Starting on Monday (May 21), Muslim students at the Anuban Pattani School can wear hijab and long trousers.
"It's just that they also must respect school rules by wearing only the colours allowed by the school. For example, hijab should be in white colour or the colour of their uniform skirt," Deputy Education Minister Lt-General Surachet Chaiwong said on Sunday.
During the past week, tension was rising at the Anuban Pattani School over what Muslim students should wear. About 20 teachers went on leave amid the standoff.
Although the school is located in the predominantly Muslim province, its students had never worn Islamic dress to class until last week.
Some students, backed by their parents and the Muslim for Peace Foundation, reported to the new semester wearing hijab and long trousers.
The school initially expressed acceptance but later backtracked.
On May 16, the school's director Prajak Chusri said the school would have no objection if students came to class in Muslim-style clothes.
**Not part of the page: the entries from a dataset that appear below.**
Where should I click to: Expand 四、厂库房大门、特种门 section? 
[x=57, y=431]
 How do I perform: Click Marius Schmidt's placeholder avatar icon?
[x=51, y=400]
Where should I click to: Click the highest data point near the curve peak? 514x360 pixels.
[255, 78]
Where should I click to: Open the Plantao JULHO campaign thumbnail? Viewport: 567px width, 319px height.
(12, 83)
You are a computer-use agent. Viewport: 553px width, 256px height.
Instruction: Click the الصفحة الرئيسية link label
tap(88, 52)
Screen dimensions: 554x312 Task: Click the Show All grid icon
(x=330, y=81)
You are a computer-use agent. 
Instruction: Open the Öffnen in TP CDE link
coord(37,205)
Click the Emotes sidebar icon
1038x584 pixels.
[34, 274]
But two days later, the school's committee convened a meeting and shot down the suggestion that Muslim students should be able to dress in accordance with religious rules.
Parents and human rights activists, however, have refused to give up. They have vowed to take the case further to defend students' rights.
Before the row could escalate further, the secretary-general of the Office of Basic Education Commission, Boonrux Yodpheth, met with the executives of Pattani's Primary Educational Service Area 1 Office on Sunday and concluded that students at the Anuban Pattani School would be able to dress in accordance with their religious beliefs.
Normally, the school's dress code does not include a hijab and long trousers. A source said the exclusion was very likely because the school was built on a plot of land belonging to a temple and thus had to comply with the temple's rules.
A parent said if her daughters were not allowed to wear the hijab, she would fight further.
"This is because I know wearing a hijab does not violate the Education Ministry's regulations or laws," the mother said.
Another parent said the Anuban Pattani School was very good except for the dress code.
"My first child studied here and he could not wear Muslim clothes to school," she said.
"Now, my youngest child is in its Prathom 4 class. I hope there will be some changes so that he can dress based on his religious beliefs. I have never had the courage to speak up until now, or until I met some parents who are willing to stand up and defend the rights of their children."